### RECORDS TO USE
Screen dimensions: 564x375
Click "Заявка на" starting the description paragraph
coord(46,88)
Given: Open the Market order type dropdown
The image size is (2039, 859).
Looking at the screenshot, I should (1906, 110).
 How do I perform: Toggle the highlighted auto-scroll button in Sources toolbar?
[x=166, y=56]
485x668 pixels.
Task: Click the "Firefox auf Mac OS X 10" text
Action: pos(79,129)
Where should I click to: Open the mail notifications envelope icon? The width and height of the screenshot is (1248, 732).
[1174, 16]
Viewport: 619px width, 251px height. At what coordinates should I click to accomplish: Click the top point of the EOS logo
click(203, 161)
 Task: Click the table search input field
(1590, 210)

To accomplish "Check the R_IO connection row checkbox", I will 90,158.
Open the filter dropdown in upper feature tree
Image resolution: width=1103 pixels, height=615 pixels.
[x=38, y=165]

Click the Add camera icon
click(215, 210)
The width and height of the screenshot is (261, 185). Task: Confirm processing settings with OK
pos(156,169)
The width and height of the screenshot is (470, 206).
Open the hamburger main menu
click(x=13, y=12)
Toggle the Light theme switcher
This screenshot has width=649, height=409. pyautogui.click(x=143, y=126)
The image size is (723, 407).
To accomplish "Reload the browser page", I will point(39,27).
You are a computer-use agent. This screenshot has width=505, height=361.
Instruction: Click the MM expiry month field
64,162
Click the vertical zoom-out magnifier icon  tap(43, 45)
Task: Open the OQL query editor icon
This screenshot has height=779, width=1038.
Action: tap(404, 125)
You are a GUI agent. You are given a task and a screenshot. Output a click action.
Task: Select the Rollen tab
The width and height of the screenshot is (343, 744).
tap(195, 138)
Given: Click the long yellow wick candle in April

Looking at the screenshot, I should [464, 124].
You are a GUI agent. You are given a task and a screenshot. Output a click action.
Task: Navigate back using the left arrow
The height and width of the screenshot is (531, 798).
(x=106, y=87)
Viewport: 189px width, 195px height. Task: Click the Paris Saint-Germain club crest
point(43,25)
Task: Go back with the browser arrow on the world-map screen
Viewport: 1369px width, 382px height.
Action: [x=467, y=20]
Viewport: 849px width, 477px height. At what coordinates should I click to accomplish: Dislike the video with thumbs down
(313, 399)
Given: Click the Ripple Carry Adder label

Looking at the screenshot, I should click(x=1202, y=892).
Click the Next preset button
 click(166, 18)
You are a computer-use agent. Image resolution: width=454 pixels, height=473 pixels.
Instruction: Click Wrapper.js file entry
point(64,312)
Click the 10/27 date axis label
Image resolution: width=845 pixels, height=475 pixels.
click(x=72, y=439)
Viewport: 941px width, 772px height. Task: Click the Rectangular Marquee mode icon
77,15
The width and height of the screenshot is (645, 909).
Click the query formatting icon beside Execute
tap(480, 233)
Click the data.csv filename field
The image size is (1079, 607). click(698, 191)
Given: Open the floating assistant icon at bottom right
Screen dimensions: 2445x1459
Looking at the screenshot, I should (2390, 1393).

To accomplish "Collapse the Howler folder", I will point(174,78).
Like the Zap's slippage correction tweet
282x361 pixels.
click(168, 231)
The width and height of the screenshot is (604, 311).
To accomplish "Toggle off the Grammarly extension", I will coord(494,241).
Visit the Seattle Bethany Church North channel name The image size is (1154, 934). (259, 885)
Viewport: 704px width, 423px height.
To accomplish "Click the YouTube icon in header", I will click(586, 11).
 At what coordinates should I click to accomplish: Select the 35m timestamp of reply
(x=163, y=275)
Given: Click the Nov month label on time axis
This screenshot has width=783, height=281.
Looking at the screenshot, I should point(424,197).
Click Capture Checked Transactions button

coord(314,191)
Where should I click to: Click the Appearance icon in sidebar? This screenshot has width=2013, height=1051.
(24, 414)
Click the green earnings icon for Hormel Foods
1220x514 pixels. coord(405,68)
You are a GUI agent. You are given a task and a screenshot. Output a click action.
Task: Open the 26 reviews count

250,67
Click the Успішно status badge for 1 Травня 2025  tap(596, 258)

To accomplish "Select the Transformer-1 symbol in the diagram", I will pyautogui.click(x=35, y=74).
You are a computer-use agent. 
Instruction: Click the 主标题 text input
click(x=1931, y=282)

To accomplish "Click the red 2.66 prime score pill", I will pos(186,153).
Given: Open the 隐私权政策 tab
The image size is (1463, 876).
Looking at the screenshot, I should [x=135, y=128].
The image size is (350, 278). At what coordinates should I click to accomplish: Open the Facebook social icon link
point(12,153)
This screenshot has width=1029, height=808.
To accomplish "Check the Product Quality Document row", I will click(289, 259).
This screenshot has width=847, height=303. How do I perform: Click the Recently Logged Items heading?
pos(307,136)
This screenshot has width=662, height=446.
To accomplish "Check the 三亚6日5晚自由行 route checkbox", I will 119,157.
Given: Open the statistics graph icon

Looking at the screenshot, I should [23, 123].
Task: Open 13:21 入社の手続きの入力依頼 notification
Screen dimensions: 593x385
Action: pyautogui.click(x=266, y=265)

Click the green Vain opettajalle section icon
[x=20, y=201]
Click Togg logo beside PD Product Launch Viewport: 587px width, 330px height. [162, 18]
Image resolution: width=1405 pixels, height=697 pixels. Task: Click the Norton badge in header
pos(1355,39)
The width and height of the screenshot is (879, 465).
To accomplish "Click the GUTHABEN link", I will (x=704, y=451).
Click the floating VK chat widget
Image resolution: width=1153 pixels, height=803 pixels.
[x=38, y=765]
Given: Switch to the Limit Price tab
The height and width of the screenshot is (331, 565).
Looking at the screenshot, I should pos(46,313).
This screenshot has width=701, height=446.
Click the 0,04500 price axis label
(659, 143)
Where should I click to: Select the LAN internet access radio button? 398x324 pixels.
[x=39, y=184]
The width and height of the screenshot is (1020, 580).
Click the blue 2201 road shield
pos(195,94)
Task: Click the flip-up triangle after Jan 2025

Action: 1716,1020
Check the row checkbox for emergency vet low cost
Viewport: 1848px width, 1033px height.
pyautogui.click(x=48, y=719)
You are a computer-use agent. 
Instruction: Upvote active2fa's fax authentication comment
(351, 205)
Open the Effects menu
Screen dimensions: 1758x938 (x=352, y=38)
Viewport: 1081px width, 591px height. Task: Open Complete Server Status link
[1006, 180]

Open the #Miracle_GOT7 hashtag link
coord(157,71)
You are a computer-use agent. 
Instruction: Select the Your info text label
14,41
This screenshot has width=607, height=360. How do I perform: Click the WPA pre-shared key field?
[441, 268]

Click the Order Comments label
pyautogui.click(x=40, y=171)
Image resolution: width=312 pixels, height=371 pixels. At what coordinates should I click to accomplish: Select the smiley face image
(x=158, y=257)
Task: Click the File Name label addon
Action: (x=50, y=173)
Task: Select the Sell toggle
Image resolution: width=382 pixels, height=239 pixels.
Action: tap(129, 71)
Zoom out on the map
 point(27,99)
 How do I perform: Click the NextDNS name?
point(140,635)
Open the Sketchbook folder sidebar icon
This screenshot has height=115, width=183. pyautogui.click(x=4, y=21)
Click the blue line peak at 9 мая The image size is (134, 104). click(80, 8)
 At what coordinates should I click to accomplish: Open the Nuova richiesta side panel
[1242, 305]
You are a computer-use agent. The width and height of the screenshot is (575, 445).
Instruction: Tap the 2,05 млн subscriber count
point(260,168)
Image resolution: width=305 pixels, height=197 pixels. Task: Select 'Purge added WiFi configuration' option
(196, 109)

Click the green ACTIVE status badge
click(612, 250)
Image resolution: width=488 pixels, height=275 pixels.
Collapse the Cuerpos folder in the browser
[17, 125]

### DIRECTIONS
Convert the rows, from the first one through the line containing "Looking at the screenshot, I should (1906, 110).", into a two-column CSV with the columns text and answer. Use one CSV line per row, put each value in a single quoted field, and replace line breaks with spaces.

### FULL OUTPUT
text,answer
"Screen dimensions: 564x375 Click ""Заявка на"" starting the description paragraph","coord(46,88)"
"Given: Open the Market order type dropdown The image size is (2039, 859).","Looking at the screenshot, I should (1906, 110)."